Relax — it can affect your genes.
A recent article on PLoS One by a research team from the Benson-Henry Institute for Mind/Body Medicine at Massachusetts General Hospital (MGH) and the Genomics Center at Beth Israel Deaconess Medical Center (BIDMC) discusses the genetic effects of the relaxation response, a widespread bodily state induced by different mind-body techniques (such as meditation).
The original piece, Genomic Counter-Stress Changes Induced by the Relaxation Response, was published at PLoS One, and the findings are also discussed on ScienceDaily, Relaxation Response Can Influence Expression Of Stress-related Genes. It’s starting to be a bit of a refrain from genetics research, but it still bears repeating: the team is exploring a way that ‘changing the activity of the mind can alter the way basic genetic instructions are implemented,’ as Dr.
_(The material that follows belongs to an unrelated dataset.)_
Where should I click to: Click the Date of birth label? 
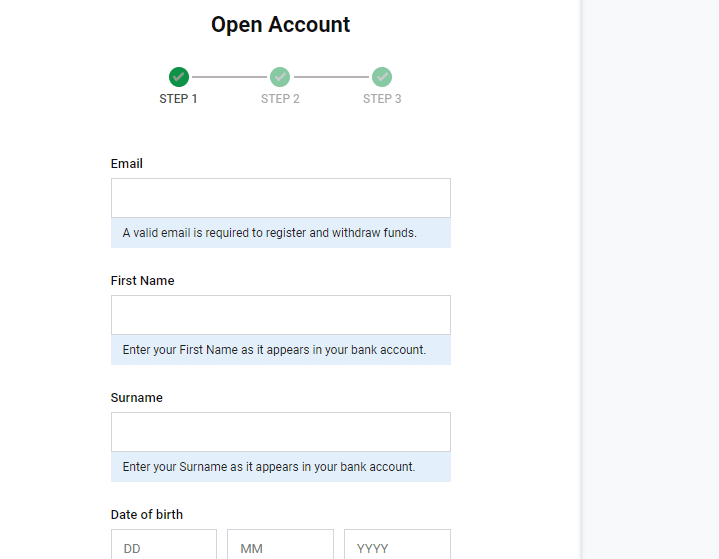click(147, 515)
Herbert Benson explained (in ScienceDaily).
The relaxation response is a bodily state, found in a variety of contexts, characterized by ‘decreased oxygen consumption, increased exhaled nitric oxide, and reduced psychological distress.’ Long-term effects of relaxation exercises include decreased oxygen intake and carbon dioxide elimination; reductions in blood pressure, heart and respiration rate; prominent low frequency heart rate oscillations; and some changes in cortical and subcortical brain regions, including increased thickness of the cortex (see NeuroReport and here also on the effect of meditation on aging).
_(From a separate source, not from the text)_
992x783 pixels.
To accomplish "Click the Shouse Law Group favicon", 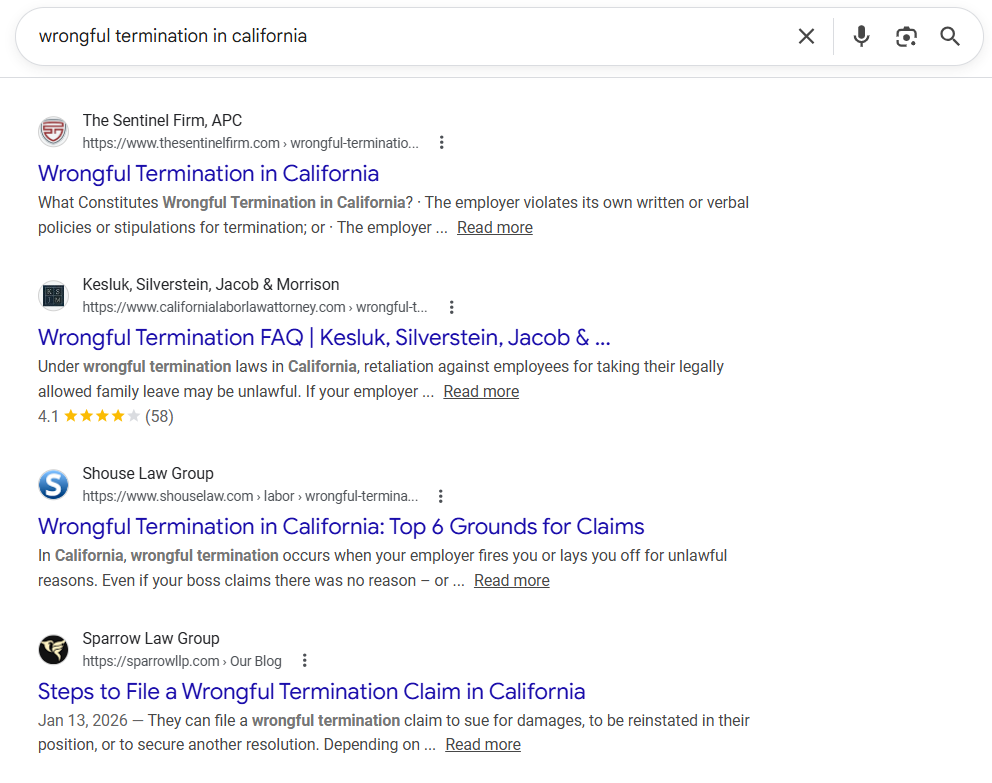I will (53, 484).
For about three decades, dependable clinical studies have shown that relaxation response-producing exercises have a range of positive health benefits. What makes the current research distinctive (at least in my reading) is that the team traced this metabolic process to its genetic effects. As the authors write:
This study provides the first compelling evidence that the RR elicits specific gene expression changes in short-term and long-term practitioners. Our results suggest consistent and constitutive changes in gene expression resulting from RR may relate to long term physiological effects. Our study may stimulate new investigations into applying transcriptional profiling for accurately measuring RR and stress related responses in multiple disease settings.